The Case of the Missing Photographs

I'm not sure if photographs count as bibliographic history, but here is an interesting case. There are many published books of photographs of the Beat generation. To name a few:

Beats & Company: A Portrait of a Literary Generation

Snapshot Poetics: A Photographic Memoir of the Beat Era

Beat Generation: Glory Days in Greenwich Village

Scenes Along the Road: Photographs of the Desolation Angels, 1944-1960

Postcards From The Underground: Portraits from the Beat Era: A Book of 20 Black-and-White Postcards

So here is my question: Where are the women? I can give several reasons why women writers of the Beat generation were barely published. They were busy raising families, out making money to support their men, their writing under-recognized. But to be photographically erased seems an entirely different matter. I suppose the real question is whether there are photographs of Beat women languishing away in personal collections and archives (after all, many of these women are still living), or whether the men just didn’t deem them important or “there” enough to record in photographs. The published photographic histories often feature images of the more obscure and less recognized male figures of the era, but you’ll find only a handful of photographs of women.

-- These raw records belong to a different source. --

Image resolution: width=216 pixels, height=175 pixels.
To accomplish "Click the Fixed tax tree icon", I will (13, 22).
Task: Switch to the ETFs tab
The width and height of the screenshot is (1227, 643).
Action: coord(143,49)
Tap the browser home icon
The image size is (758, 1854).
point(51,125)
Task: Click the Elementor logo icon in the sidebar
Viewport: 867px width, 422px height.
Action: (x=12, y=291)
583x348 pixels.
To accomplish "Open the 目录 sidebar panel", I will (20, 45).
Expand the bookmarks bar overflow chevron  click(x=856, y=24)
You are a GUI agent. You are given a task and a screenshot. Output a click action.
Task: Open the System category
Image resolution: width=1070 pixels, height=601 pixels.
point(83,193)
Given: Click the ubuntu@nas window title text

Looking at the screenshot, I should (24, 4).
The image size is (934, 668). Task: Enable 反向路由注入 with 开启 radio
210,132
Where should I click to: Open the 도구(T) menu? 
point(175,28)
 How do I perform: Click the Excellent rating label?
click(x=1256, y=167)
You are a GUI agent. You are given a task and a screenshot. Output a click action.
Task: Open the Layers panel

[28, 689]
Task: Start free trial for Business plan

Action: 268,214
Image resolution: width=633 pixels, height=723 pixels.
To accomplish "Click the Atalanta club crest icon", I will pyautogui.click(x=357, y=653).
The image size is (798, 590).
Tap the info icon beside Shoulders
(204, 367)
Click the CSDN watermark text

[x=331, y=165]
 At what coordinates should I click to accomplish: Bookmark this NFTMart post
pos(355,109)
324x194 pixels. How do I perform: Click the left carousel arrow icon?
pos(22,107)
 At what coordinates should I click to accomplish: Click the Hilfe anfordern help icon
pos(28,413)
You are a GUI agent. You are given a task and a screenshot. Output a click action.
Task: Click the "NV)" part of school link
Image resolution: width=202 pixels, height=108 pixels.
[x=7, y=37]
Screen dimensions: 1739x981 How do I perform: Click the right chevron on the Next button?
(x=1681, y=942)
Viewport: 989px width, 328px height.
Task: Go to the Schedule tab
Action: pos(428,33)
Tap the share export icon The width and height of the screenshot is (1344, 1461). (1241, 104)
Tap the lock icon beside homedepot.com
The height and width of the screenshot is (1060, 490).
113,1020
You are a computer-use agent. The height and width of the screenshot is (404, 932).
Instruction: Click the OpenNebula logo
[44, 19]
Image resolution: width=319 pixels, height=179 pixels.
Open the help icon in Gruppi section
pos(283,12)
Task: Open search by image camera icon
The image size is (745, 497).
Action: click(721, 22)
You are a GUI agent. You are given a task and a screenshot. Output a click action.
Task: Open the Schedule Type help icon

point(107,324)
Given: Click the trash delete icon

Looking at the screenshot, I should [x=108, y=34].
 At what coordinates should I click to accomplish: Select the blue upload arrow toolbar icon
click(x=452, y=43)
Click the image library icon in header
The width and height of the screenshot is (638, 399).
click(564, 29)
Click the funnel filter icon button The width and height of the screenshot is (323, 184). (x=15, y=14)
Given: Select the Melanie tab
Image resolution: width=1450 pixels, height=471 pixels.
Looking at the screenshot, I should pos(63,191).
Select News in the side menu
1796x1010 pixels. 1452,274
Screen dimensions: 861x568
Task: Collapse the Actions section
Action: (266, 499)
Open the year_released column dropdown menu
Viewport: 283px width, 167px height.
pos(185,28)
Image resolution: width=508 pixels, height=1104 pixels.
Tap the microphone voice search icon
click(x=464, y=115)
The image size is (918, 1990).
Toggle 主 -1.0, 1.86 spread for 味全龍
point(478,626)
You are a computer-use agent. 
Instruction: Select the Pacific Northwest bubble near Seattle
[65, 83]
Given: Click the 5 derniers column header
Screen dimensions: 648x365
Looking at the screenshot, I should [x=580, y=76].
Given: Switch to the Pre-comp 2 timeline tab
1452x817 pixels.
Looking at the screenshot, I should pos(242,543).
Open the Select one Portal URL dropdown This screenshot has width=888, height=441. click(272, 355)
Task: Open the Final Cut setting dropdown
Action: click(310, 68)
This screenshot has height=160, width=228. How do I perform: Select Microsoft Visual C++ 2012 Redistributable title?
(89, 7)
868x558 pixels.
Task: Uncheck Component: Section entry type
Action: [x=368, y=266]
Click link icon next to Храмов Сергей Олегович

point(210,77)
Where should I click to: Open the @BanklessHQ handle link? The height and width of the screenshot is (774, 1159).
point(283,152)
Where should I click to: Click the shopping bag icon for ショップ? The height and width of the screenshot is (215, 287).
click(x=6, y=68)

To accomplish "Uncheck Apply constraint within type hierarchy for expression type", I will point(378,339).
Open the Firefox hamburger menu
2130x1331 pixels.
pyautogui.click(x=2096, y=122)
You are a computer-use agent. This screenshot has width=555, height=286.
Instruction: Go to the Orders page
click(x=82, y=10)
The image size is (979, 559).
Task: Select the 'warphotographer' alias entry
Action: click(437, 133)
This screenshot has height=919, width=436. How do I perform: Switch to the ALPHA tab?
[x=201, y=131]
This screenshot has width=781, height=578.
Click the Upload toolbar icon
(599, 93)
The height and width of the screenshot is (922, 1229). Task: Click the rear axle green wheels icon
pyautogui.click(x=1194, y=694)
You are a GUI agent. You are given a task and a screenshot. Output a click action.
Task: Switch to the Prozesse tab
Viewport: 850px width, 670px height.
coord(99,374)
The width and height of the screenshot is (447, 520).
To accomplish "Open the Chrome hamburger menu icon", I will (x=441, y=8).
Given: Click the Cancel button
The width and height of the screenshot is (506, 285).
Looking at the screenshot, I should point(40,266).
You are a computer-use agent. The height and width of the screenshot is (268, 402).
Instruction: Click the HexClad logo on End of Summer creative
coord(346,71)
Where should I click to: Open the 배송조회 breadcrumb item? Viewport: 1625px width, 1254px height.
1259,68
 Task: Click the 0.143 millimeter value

Joyce Johnson writes in her memoir Minor Characters, originally published in 1983, that she’s never even seen photographs of Joan Vollmer Burroughs, William Burroughs’ common-law wife whom he accidentally shot to death in 1951, or Edie Parker, Jack Kerouac’s first wife. I did, in fact, find photographs of these two women in Jack Kerouac: An Illustrated Biography. (P.S. April 20, 2005 -- Unfortunately, I just located a pretty gruesome after-death photograph of Joan on the web, which I am choosing not to share.)

Then, of course, there is the question of who was taking all those pictures of the Beat men. In Breaking the Rule of Cool, Ronna C. Johnson reprints an amusing poem by Joanne Kyger from her collection, Again: Poems, 1989-2000:

“Poison Oak for Allen”

Here I am reading about your trip to India again,
with Gary Snyder and Peter Orlovsky. Period.
Who took the picture of you three

With smart Himalayan backdrop
The bear?

-- September 2, 1996

In 1962 Joanne Kyger, then married to Gary Snyder, traveled to India with Snyder, Allen Ginsberg, and Peter Orlovsky. The trip is chronicled in Kyger's recently republished journals, Strange Big Moon: The Japan and India Journals: 1960-1964. Funnily enough, I did stumble across some pictures from this infamous trip on the excellent web site of the Allen Ginsberg Trust. Click on the numbers to view them: 1, 2, 3.

Finally, Girls Who Wore Black: Women Writing the Beat Generation, features several pictures borrowed from the personal collections of ruth weiss, Ann Charters, Anne Waldman, Hettie Jones, and Brenda Frazer (Bonnie Bremser) that I have never seen printed elsewhere.